DE EVOLUTIE GAAT VERDER
Gedurende zijn 13-jarige levensduur heeft de Phantom VII Rolls-Royce gecementeerd als ’s werelds meest vooraanstaande fabrikant van superluxe motoren, en zijn eigen plaats als het topproduct van het merk. Maar net als hun voorgangers begrepen de ontwerpers en ingenieurs van Rolls-Royce dat perfectie een bewegend doel is: dat Phantom nooit ‘af’ was.
In 2017 presenteerde Rolls-Royce de Phantom VIII. Dit was de eerste Rolls-Royce die werd gebouwd op de architectuur van luxe, een vooruitgang ten opzichte van het volledig aluminium spaceframe dat op de Phantom VII werd gebruikt, en ontworpen om elke toekomstige auto die op Goodwood werd geproduceerd te ondersteunen.
Phantom VIII is speciaal ontworpen om het ultieme canvas te zijn voor op maat gemaakte opdrachten.
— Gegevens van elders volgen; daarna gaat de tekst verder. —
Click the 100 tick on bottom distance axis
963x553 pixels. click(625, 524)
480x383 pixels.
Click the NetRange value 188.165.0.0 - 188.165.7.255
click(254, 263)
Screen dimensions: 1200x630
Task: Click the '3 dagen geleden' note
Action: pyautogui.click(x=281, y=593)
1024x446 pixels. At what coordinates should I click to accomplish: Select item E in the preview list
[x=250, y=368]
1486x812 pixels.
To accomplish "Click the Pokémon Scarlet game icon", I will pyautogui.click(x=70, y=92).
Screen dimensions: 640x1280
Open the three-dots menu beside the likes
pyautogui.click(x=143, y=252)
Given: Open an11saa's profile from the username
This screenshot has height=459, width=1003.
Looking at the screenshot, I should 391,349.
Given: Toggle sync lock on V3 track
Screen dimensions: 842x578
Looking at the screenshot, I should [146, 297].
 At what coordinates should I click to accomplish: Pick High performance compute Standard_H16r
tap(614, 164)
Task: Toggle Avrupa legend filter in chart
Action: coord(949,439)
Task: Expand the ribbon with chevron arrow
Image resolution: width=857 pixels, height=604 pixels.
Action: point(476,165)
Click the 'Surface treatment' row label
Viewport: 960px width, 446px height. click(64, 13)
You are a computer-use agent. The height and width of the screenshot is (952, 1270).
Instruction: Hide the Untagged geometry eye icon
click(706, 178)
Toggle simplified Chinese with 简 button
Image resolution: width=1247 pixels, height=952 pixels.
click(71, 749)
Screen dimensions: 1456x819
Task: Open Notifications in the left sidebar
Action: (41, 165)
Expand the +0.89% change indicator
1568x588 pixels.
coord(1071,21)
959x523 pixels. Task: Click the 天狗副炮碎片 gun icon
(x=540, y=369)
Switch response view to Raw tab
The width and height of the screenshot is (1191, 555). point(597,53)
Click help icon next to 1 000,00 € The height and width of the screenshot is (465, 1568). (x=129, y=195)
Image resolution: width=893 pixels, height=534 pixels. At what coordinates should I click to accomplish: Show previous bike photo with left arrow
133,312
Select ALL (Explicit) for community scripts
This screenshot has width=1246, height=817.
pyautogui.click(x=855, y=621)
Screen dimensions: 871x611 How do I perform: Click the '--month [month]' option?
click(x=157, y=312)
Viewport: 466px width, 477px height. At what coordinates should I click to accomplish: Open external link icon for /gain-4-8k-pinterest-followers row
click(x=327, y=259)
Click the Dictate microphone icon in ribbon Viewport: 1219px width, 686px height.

Met dit in gedachten is het het enige Rolls-Royce-model met de Gallery – een ononderbroken strook glas die over de volledige breedte van het dashboard loopt, waarachter de klant een in opdracht gemaakt kunstwerk of ontwerp kan tonen.
Deze unieke focus heeft Phantom tot het onderwerp gemaakt van enkele van de technisch meest ambitieuze en uitdagende Bespoke-projecten die ooit zijn ondernomen door de ontwerpers, ingenieurs en gespecialiseerde vakmensen van het merk. Opdrachten zoals Phantom Syntopia, Phantom Oribe, Phantom Koa en Phantom ‘Inspired by Cinque Terre’ bevatten allemaal functies, materialen en technische innovaties die nog nooit eerder in een Rolls-Royce of een andere auto zijn gezien. Elk is een unieke, one-of-one creatie die nooit zal worden herhaald, in navolging van de allereerste Phantoms die individueel met de hand werden gebouwd voor hun opdrachtgevers.
DE ESSENTIE VAN PHANTOM
Al 100 jaar neemt de naam Phantom een unieke positie in in de productfamilie en het verhaal van Rolls-Royce. Hoewel de normen op het gebied van kwaliteit, techniek en design consistent zijn voor alle Rolls-Royce-auto’s, is de Phantom altijd de grootste, meest indrukwekkende en vooral meest moeiteloze auto geweest die op een bepaald moment door het merk in serieproductie wordt gebouwd.
Gedurende al zijn acht generaties is Phantom nooit gecompromitteerd geweest door bestaande technische orthodoxie, vluchtige trends of ontwikkelingskosten. Van de originele New Phantom van Henry Royce tot de Phantom VIII van vandaag, het essentiële doel achter Phantom is altijd hetzelfde gebleven: het bouwen van de auto die zowel eigenaar-bestuurders als passagiers de meest comfortabele, bevredigende ervaring biedt die op dat moment ter wereld beschikbaar is – het onaantastbare toppunt van luxe en uitmuntendheid in de autosport.